EXTRAIT =

---+---

Aux États-Unis, le 7 janvier 2019, à la suite d'un décret exécutif sur le « Maintien du leadership américain en matière d'intelligence artificielle », le Bureau de la politique scientifique et technologique de la Maison Blanche a publié un projet de directives pour la réglementation des applications d'intelligence artificielle, qui comprend dix principes pour agences des États-Unis lorsqu'il s'agit de décider si et comment réglementer l'IA[35],[36]. En réponse, l'Institut national des normes et de la technologie a publié un document de position[37], la Commission de sécurité nationale sur l'intelligence artificielle a publié un rapport provisoire[38], et le Conseil de l'innovation de la défense a émis des recommandations sur l'utilisation éthique de l'IA[39].

---+---

DONNÉES FOURNIES =
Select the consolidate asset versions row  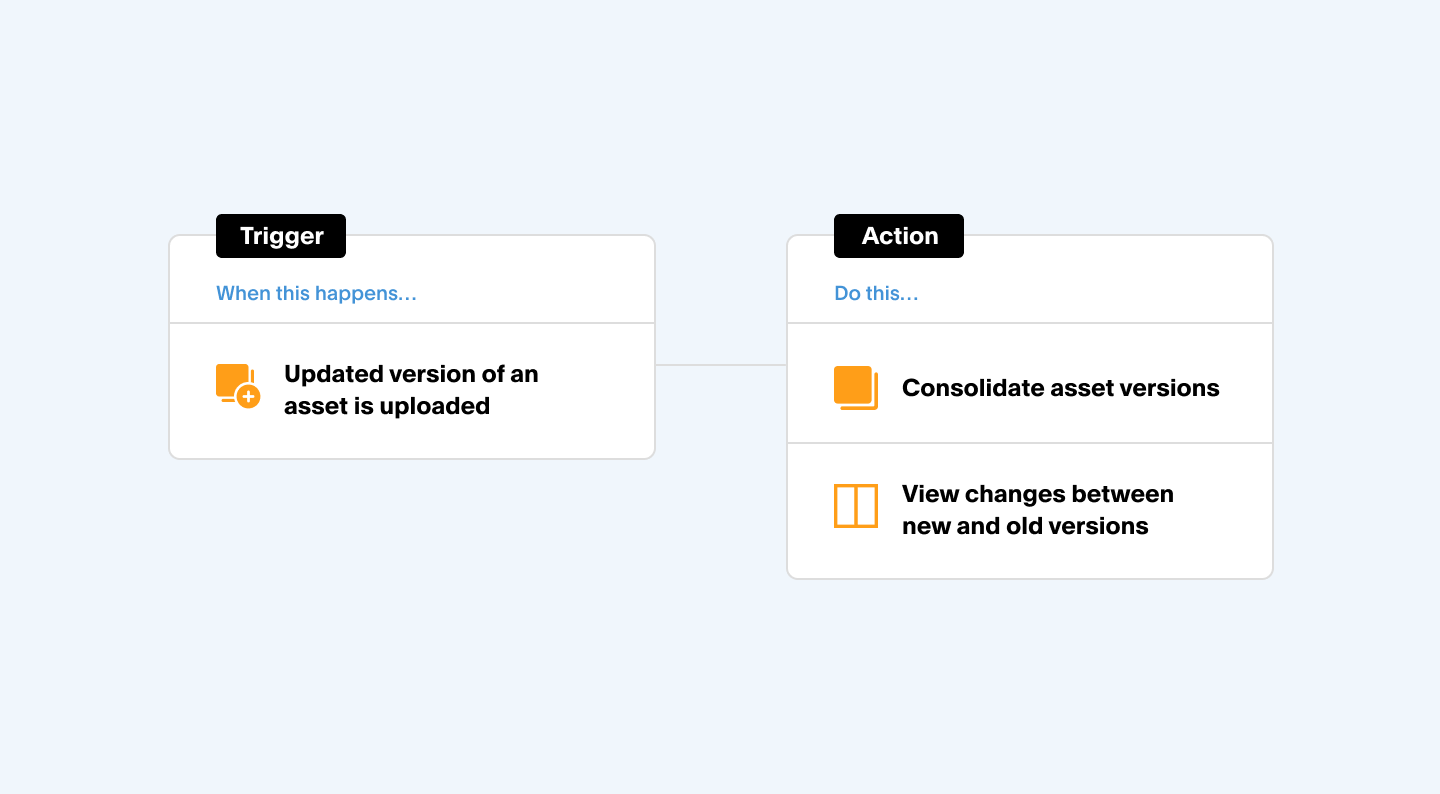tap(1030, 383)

---+---

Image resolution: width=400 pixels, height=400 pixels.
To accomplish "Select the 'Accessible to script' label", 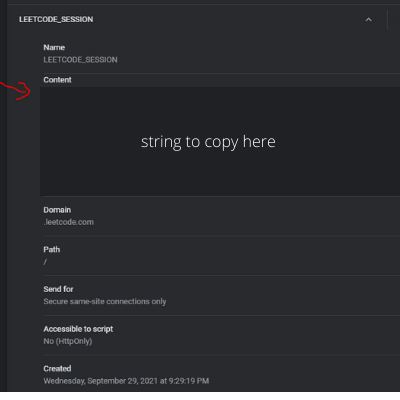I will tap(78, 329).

---+---

CONSIGNES =
- 1) Traduisez en anglais la phrase suivante de l'extrait sur la réglementation de l'IA aux États-Unis : « En réponse, l'Institut national des normes et de la technologie a publié un document de position[37], la Commission de sécurité nationale sur l'intelligence artificielle a publié un rapport provisoire[38], et le Conseil de l'innovation de la défense a émis des recommandations sur l'utilisation éthique de l'IA[39]. »
- 2) D'après l'extrait sur la réglementation de l'IA aux États-Unis, combien de principes le projet de directives publié par le Bureau de la politique scientifique et technologique de la Maison Blanche comprend-il ?
- 3) Poursuivez l'extrait sur la réglementation de l'IA aux États-Unis en reprenant après sa dernière phrase.

RÉPONSES ATTENDUES =
- 1) In response, the National Institute of Standards and Technology published a position paper[37], the National Security Commission on Artificial Intelligence published an interim report[38], and the Defense Innovation Board issued recommendations on the ethical use of AI[39].

- 2) Dix principes.

- 3)
En 2016, la Chine a publié une prise de position remettant en question l'adéquation du droit international existant pour faire face à l'éventualité d'armes entièrement autonomes, devenant ainsi le premier membre permanent du Conseil de sécurité de l'ONU à aborder la question [31] et conduisant à des propositions de réglementation mondiale[40]. Aux États-Unis, le pilotage de la réglementation de l'IA liée à la sécurité est assuré par la National Security Commission on Artificial Intelligence[41].

Régulation des algorithmes de blockchain

Les systèmes de blockchain fournissent des enregistrements transparents et fixes des transactions et contredisent ainsi l'objectif du RGPD européen, qui est de donner aux individus le contrôle total de leurs données privées[42],[43].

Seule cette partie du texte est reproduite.